それでも、ミナミちゃんみたいな素敵な女の子に、羨ましいって思ってもらえたのは嬉しいよ。

私達、同じように憧れて、隣の芝生が青く見えてたんだよ」

「……そう、みたいだね………」

 夏樹に嫉妬していたのは、憧れていたから。

 指摘されて素直に頷いた。その通りだ。

 夏樹は、自分が思っていたように見下していたわけでも、逆にとてつもなく綺麗なわけでもない。

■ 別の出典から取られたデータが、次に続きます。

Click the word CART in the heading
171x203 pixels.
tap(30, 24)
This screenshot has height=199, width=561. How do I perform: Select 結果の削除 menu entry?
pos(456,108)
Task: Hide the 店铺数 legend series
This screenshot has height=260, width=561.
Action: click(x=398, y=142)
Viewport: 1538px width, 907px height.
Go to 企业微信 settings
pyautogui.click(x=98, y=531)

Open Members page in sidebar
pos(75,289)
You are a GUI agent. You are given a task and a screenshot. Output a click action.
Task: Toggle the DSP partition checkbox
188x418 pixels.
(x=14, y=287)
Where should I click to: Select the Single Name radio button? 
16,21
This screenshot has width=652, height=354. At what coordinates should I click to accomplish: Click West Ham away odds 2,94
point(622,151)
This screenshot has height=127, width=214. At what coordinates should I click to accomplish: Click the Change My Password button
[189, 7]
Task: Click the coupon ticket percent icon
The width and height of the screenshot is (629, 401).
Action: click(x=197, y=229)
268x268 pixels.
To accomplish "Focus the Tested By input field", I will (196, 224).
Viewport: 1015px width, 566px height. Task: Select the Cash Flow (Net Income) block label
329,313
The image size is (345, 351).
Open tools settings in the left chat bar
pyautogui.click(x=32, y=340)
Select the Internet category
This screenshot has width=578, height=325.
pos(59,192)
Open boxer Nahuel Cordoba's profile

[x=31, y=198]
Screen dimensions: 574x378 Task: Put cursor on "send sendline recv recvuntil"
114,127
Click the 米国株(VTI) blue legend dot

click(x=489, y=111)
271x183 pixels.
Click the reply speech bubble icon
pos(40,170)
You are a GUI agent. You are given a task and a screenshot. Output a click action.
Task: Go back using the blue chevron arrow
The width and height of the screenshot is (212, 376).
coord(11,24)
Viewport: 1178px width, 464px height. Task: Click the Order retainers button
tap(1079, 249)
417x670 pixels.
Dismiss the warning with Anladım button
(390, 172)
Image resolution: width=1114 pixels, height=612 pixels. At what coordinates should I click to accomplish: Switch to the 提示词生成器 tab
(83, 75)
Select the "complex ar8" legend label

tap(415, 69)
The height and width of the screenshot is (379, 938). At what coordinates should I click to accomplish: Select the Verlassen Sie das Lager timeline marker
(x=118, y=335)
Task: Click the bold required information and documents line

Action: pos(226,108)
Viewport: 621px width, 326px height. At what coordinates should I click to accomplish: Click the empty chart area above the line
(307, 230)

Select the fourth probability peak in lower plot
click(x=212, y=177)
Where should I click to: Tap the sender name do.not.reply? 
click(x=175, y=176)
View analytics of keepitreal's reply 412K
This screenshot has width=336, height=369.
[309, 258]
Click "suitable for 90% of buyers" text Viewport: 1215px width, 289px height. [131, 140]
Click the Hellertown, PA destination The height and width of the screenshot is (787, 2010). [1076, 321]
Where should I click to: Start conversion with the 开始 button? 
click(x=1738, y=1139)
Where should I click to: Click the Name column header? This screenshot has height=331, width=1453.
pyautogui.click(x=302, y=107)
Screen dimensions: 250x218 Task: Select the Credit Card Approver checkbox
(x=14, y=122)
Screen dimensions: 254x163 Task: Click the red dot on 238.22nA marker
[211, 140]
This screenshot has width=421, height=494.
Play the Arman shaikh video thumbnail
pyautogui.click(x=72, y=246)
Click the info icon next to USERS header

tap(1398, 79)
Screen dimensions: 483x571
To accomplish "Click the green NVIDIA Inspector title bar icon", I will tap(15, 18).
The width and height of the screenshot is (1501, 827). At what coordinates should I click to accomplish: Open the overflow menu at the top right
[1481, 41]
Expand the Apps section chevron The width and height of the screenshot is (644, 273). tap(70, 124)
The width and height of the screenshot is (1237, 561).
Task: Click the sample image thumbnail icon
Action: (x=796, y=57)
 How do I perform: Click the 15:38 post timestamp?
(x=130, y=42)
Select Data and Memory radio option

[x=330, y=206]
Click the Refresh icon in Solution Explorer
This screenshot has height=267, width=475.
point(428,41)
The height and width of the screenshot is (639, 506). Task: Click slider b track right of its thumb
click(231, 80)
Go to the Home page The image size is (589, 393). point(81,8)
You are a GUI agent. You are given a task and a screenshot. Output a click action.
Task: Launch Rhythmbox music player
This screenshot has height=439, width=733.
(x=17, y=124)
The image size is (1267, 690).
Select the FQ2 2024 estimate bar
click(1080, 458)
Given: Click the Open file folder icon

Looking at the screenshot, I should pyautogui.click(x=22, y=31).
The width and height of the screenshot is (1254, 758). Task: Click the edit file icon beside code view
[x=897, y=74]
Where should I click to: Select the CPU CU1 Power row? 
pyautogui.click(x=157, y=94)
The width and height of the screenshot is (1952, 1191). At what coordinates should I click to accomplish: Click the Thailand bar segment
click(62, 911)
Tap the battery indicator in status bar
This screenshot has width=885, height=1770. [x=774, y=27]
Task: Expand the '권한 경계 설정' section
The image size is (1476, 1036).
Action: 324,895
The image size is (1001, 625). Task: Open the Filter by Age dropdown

 まったく別の視点を持っている、ただひとりの人間なのだと――……。

 そう理解したら、胸の中でストンと落ちた。


 とさりと膝の力が抜け、床に座り込んだ。

 夏樹は傍にしゃがみ込むと、ひとつひとつ想いを込めて丁寧に言葉を紡ぐ。


「ミナミちゃんが、私に対して純粋な好意を持っていないのは痛いほど分かったよ。

驚いたけど、恨んだりしないし、寧ろ聞かせてくれて良かったと思っているよ。

だからね……私の分まで精一杯生きてね。

ひとつひとつの物事に全力でぶつかれる、いつだって精一杯生きているあなたはきらきらとしているよ」

「……それが、本心、なんだね………」

「うん。残酷と言われても、私の本心は本物だから。嘘偽りは言わないよ。

海南ちゃん……。

どうか、なりたい自分になれますように。私はずっと応援しているからね」


 最後に休みの日に会った時に、鋭く此方を睨んでいたかどうかを尋ね、否定された。

 海南が憑き物が落ちたかのような表情になった事を確認して、夏樹と揺は静かに教室を出て行った。

 明るく教室を照らしてくれる夕焼けは、いつの間にか醜いものすら包み込んでくれる夕暮れへと変わっていた。